Para mí resultó ilustrativa la cobertura de un acontecimiento político tan significativo como la segunda vuelta en las elecciones francesas, en que dos visiones del mundo se enfrentaban en una batalla ideológica y política decisiva, y una mujer lideraba a las fuerzas progresistas.
Cuando el candidato vencedor daba su discurso de victoria, encontré una transmisión en directo –como es lógico– en un canal francés, y lo propio hicieron la BBC y la TV española; en cambio no pude ver nada similar en los canales de este continente, ni siquiera la CNN, que sólo mostró un letrero –bajo las imágenes– en el que se anunciaba el nombre del vencedor.
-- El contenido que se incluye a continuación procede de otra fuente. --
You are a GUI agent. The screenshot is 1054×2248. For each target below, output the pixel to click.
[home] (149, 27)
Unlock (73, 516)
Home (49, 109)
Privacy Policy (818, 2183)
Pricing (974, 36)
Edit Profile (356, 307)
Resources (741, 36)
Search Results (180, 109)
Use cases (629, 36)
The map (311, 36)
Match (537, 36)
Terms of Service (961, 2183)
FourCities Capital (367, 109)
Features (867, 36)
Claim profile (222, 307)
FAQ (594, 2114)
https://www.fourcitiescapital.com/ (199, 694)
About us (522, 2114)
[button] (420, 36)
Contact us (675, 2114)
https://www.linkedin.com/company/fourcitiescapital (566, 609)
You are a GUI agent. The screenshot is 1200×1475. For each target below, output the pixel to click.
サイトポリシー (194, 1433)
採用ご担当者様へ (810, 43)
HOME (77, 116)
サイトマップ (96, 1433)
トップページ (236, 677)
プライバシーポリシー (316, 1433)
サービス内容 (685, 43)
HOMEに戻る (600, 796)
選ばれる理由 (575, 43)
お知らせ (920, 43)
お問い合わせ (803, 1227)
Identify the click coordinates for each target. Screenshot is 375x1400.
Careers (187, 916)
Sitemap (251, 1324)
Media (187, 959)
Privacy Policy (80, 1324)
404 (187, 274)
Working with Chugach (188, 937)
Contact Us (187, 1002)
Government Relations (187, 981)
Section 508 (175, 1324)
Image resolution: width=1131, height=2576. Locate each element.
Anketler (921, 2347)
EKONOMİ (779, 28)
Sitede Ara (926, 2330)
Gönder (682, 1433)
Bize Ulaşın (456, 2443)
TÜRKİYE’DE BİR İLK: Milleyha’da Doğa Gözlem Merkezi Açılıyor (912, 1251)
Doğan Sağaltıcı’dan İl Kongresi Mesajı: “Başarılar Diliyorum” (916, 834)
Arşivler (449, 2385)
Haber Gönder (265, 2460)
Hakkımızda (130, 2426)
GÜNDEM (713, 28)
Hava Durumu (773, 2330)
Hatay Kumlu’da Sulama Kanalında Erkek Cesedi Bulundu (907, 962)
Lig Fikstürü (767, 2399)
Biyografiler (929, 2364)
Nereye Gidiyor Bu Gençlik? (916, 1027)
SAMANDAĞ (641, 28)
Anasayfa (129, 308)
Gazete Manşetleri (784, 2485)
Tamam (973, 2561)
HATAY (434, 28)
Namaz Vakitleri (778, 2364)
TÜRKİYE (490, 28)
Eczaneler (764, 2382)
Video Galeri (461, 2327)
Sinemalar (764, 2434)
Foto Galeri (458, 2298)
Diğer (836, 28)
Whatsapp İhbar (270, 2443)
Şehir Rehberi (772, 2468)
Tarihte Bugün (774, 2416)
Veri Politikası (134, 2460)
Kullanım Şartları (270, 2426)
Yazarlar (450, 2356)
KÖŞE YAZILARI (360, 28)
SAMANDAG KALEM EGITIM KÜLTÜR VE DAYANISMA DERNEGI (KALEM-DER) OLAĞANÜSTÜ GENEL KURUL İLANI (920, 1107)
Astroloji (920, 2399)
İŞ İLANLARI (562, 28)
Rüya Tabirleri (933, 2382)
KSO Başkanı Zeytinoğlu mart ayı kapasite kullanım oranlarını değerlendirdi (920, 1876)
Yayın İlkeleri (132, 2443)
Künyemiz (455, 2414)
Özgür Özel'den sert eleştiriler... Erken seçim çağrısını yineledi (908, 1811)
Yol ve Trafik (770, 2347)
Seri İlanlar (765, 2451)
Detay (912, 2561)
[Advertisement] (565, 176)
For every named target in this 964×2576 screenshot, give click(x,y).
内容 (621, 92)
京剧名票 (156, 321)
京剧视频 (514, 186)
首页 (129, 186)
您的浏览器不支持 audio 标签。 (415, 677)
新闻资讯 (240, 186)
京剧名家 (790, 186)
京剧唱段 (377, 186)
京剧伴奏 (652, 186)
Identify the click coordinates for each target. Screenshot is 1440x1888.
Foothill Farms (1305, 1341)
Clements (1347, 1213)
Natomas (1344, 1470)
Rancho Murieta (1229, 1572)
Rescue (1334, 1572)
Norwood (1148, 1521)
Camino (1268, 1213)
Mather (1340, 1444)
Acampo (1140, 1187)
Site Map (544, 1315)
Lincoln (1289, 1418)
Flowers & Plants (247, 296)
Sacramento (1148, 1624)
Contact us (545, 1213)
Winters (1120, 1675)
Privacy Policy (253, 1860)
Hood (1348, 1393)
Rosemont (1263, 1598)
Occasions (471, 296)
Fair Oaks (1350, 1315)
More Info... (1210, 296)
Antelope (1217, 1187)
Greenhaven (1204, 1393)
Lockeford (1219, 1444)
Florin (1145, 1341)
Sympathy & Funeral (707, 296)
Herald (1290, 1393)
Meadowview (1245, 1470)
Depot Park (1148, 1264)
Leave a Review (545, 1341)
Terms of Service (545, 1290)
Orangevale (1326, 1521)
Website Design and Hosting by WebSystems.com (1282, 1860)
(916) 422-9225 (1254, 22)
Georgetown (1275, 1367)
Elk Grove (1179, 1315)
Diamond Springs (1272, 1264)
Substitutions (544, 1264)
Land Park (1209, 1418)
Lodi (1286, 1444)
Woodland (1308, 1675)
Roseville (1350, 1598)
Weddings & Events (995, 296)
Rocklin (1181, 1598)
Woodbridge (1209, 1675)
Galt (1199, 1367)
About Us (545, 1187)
Las trasmisiones de la CNN estaban centradas en cuestiones de Estados Unidos de absoluta menor cuantía.
En los canales de América Latina no hallé ninguna cobertura amplia que fuera coherente con la importancia de ese proceso electoral (un caso especial, la excepción que confirma la regla, fue un canal chileno).
En cambio, pude apreciar una amplia cobertura a una información pintoresca y divertida pero, intrascendente: el desnudo masivo de decenas de personas en México, para efectuar unas tomas fotográficas. En suma, lo superficial es lo que parece predominar sobre aquello que, por ser significativo, tiene una influencia real en las vidas de las personas.
Esto me llevó a recordar lo que escribió Giovanni Sartori acerca de la televisión; para el autor italiano, ésta es un medio concebido para entretener y no para transmitir información ni para la reflexión o el análisis. En la televisión, tal como lo decía un canal peruano al iniciar su noticiario central, lo que domina es: “el espectáculo de la noticia”, y ello constituye una característica central de este medio.
Entonces, al provincianismo cultural de buena parte de los países de este continente se suma el carácter especial de la televisión que, por su naturaleza, tiende a dar primacía a lo superficial y a todo aquello que pueda impactar a los televidentes, es decir, predomina lo emocional sobre la razón.
En verdad, juzgo importante que se dé énfasis a lo realmente significativo y no a cuestiones que pueden impactar de modo momentáneo, pero que, al poco tiempo, son ignoradas. Un caso paradigmático es el de Monica Lewinsky, que ocupó tanto tiempo y gastó tanta tinta para al final diluirse como pompa de jabón.
Es importante aprender a ver lo realmente trascendente.